Tak lama berselang dia menjawab, "Iya maaf Bu, masih
belum sempat. Aku baru bisa besok pagi. Banyak hal baru urgent harus
diselesaikan." Lantas kutimpali, "Ya, tetapi kamu tidak pernah
memberi info kalau tidak bisa... selalu menunggu kutanya dulu."
"PRIT".
Seketika terdengar sempritan dari sorga. Tiba-tiba aku teringat lagu jadul yang
berjudul, "Pengampunan Adalah". Maka, aku segera menambahkan pesan,
"Sudah, tidak apa-apa. Dengarkan lagu ini." Lantas lirik dan link
lagunya segera kusertakan di dalam pesanku.
PENGAMPUNAN ADALAH ~ GMS Live
Dalam kegelapan hatiku tak hentinya anugerah-Mu. Engkaulah satu kasih
sejati. Tuhan ajarku mengerti.
Diampuni itu sangat indah. Diampuni itu mulia. Yang Kau rindukan kubahagia.

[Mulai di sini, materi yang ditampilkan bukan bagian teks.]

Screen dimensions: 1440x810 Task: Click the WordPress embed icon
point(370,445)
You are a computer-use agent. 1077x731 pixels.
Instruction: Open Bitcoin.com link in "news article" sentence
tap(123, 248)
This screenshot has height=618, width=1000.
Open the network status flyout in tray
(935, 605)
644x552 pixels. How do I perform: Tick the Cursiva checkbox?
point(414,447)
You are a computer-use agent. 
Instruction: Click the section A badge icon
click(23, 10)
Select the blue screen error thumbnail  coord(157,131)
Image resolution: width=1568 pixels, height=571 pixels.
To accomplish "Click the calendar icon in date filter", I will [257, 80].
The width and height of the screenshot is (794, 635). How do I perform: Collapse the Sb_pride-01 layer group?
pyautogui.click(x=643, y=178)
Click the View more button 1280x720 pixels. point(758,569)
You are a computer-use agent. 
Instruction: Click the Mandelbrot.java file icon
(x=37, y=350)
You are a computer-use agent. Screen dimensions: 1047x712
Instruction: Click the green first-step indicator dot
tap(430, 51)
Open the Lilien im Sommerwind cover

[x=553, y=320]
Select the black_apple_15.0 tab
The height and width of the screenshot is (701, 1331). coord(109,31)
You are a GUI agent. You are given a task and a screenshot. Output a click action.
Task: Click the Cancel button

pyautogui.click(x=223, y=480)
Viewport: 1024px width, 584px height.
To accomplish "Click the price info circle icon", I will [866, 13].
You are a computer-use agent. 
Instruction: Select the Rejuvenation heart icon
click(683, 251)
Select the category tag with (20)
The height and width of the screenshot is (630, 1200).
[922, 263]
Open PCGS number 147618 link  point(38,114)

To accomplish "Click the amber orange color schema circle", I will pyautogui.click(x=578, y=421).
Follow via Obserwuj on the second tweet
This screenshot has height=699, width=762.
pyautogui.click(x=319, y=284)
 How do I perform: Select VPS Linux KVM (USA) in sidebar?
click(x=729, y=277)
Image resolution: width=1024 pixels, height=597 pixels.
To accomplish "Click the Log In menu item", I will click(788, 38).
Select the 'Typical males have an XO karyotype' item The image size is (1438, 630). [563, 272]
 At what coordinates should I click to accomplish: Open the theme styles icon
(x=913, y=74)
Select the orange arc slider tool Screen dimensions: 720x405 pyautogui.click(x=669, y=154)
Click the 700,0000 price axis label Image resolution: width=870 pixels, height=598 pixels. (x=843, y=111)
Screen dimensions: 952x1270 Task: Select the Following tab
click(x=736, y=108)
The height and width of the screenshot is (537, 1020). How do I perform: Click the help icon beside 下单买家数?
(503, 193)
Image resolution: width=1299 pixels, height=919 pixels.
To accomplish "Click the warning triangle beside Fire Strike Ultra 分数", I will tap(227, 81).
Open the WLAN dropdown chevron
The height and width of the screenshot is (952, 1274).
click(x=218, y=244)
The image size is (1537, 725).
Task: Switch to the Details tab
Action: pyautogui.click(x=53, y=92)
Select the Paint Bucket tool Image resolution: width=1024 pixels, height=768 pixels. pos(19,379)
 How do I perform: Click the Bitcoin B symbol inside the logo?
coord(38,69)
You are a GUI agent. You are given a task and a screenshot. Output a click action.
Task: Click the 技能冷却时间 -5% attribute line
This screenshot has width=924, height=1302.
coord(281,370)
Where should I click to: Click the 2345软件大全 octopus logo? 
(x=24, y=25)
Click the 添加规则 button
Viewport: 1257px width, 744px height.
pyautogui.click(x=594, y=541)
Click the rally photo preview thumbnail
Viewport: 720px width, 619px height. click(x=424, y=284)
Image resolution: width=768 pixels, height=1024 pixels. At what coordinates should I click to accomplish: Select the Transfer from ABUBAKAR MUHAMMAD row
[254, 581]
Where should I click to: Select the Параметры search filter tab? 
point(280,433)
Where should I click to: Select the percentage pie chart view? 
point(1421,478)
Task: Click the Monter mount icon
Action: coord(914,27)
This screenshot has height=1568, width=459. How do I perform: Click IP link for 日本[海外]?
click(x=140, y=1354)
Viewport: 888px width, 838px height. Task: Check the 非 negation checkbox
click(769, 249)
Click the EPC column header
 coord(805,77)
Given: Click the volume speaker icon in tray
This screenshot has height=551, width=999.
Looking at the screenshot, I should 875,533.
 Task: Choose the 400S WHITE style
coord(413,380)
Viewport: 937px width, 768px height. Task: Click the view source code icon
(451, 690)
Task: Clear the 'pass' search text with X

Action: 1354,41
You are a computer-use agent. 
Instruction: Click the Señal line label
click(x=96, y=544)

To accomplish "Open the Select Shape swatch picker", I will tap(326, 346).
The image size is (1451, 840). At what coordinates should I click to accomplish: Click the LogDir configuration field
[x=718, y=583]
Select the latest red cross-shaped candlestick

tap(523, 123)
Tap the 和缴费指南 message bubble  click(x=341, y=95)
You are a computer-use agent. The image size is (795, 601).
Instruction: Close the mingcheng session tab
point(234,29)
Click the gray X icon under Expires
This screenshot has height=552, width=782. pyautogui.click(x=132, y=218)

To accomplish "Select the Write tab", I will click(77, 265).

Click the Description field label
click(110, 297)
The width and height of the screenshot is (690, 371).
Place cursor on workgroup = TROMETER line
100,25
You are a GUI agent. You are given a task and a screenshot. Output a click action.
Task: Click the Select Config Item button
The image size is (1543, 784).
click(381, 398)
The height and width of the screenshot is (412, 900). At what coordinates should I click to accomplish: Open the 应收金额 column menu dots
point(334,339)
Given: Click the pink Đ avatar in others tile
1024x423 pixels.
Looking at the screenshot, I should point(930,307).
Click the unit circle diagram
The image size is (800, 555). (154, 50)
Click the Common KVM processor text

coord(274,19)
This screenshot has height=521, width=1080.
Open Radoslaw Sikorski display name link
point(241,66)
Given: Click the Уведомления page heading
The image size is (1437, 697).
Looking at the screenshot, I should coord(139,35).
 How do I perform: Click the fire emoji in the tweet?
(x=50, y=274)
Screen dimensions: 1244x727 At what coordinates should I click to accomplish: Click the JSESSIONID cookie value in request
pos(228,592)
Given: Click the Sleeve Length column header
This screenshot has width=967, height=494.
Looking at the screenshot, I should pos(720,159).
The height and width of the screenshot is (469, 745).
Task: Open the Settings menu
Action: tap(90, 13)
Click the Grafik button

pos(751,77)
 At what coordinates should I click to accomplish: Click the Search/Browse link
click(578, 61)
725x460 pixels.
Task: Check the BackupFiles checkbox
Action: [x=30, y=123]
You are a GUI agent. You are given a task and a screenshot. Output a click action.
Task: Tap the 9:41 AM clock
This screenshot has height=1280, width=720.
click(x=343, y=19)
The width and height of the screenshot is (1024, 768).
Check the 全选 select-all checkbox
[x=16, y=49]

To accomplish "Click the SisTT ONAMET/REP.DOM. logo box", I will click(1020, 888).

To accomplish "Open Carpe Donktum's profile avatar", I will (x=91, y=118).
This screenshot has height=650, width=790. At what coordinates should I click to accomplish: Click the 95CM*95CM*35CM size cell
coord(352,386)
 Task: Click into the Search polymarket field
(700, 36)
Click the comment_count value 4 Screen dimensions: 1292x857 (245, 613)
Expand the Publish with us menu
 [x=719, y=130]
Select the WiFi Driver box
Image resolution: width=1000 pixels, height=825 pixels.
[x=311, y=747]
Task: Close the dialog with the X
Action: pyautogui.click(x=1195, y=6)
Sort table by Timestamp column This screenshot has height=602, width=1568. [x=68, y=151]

Kumau memb'ri yang kuterima.
Mengampuni itu kasih. Mengampuni itu indah. Damai sejahtera, sukacita tak
terkata. Hati yang melimpah.
Mengampuni itu memb'ri. Mengampuni itu rela. Tak 'kan kutolak kerinduan-Mu
ya Bapa, ampuni sesama.
Hahaha... kesaksian ini terlalu nyata. Kuberikan firman
kepadanya sambil menghidupi firman tersebut. Biasanya aku bersaksi kepadanya
dengan bercerita tentang kekesalanku kepada orang lain. Namun, saat itu aku
malah membuat cerita bersamanya. Astaga... maunya kupendam kekesalanku hingga
ke liang kubur, tetapi malah bersikap terbuka kepadanya. Ini karena kumau
memberi yang kuterima.
Kisah Para Rasul
20:35 (TB) Dalam segala sesuatu telah kuberikan contoh kepada kamu, bahwa
dengan bekerja demikian kita harus membantu orang-orang yang lemah dan harus
mengingat perkataan Tuhan Yesus, sebab Ia sendiri telah mengatakan: Adalah
lebih berbahagia memberi dari pada menerima."
Dia susah menolak sedangkan aku susah menerima karena Paulus
berkata seperti itu. Maka, jika kita menerima, kesannya kita kurang bahagia
karena menerima seringkali membuat kita merasa berhutang budi. Namun, dulu
sebuah postingan di Instagram seakan menegurku. Bunyinya, "Jangan hanya
memberi! Belajarlah untuk menerima. Jangan halangi orang lain menjadi saluran
berkat. Mereka juga berhak diberkati karena memberi."
Matius 10:41 (TB) Barangsiapa
menyambut seorang nabi sebagai nabi, ia akan menerima upah nabi, dan
barangsiapa menyambut seorang benar sebagai orang benar, ia akan menerima upah
orang benar.
Hehehe... menerima berkat sih boleh juga. Namun, aku tetap
tidak bisa menerima jika ada yang salah. Kebanyakan koko yang kutegur, selalu
tertular kekesalanku. Bahkan, ada yang minta dimaklumi sebagai pertanda bahwa
dia tidak mau berubah. Om kecil itu agak berbeda. Dia masih mau mendengarkanku
dan mau meminta maaf. Namun, kenapa rasa sungkannya masih diulangi lagi?
Mungkin omelanku dianggapnya sebagai tanda sayang... wkwwkw...
Keesokan harinya kulihat dia tersenyum. Lalu kutes dengan
mengajaknya ke suatu tempat. Dia pun langsung berkata, "Tidak" sambil
tersenyum. Aku pun pergi sambil tersenyum. Semoga saja setelah kejadian ini dia
tidak mengulangi rasa sungkannya lagi.
Kutahu dia takut aku marah. Namun, jika dia tetap sungkan,
justru akan kuomeli lagi. Bahkan, jika dia masih tetap sungkan, aku akan
minta Bapa menyingkapkan lebih banyak hal tersembunyi tentangnya, hal-hal yang
belum kuketahui... xixixi...
Yeremia 33:3 (TB) Berserulah kepada-Ku, maka Aku akan menjawab engkau dan akan memberitahukan kepadamu hal-hal yang besar dan yang tidak terpahami, yakni hal-hal yang tidak kauketahui.